AAA Signifyd charges to $19m

Signifyd charges to $19m

US-based fraud protection technology provider Signifyd has picked up $19m in funding from investors including American Express Ventures, the corporate venturing subsidiary of payment processing firm American Express.

Venture capital firm Menlo Ventures and growth capital firm TriplePoint Capital also contributed to the round, which increased Sygnifyd’s total funding to more than $50m.

Founded in 2011, Signifyd has created a machine learning platform to protect online retailers from fraud through chargebacks. The company guarantees 100% efficiency and promises to cover costs arising from fraud not caught by its technology.

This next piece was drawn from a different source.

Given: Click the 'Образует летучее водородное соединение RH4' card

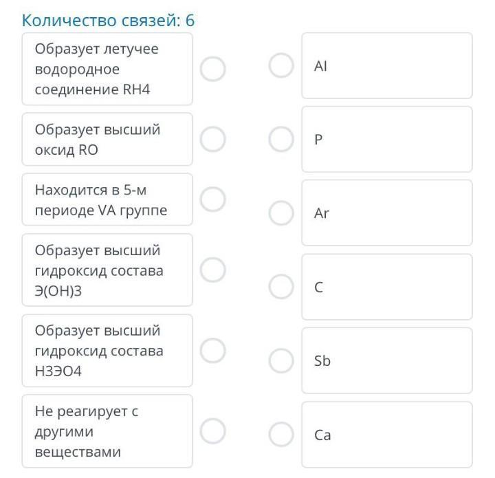Looking at the screenshot, I should (x=107, y=69).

The money will go towards the scaling of Signifyd’s infrastructure and further technology development.

Signifyd previously raised $20m in a February 2016 series B round led by Menlo Ventures that included Allegis Capital, IA Ventures, QED Investors and angel investors Bill McKiernan and Tim Eades.

Allegis, IA, QED, Lucas Venture Group and Tekton Venture had already provided $7m in series A capital in June 2015.

Signifyd closed a $4.2m seed round in 2014, according to a regulatory filing, with an initial $2m tranche secured in 2012 from Andreessen Horowitz, Data Collective, IA, QED. Resolute.VC, Tekton and assorted angel investors.

Rohit Bodas, partner at American Express Ventures, said: “Merchants of all sizes have a growing need for fraud-management solutions as more consumers shop online.

“By leveraging machine learning and providing a 100% guarantee, Signifyd is making it possible for even the smallest merchants to combat fraud and achieve measurable cost savings in the process.”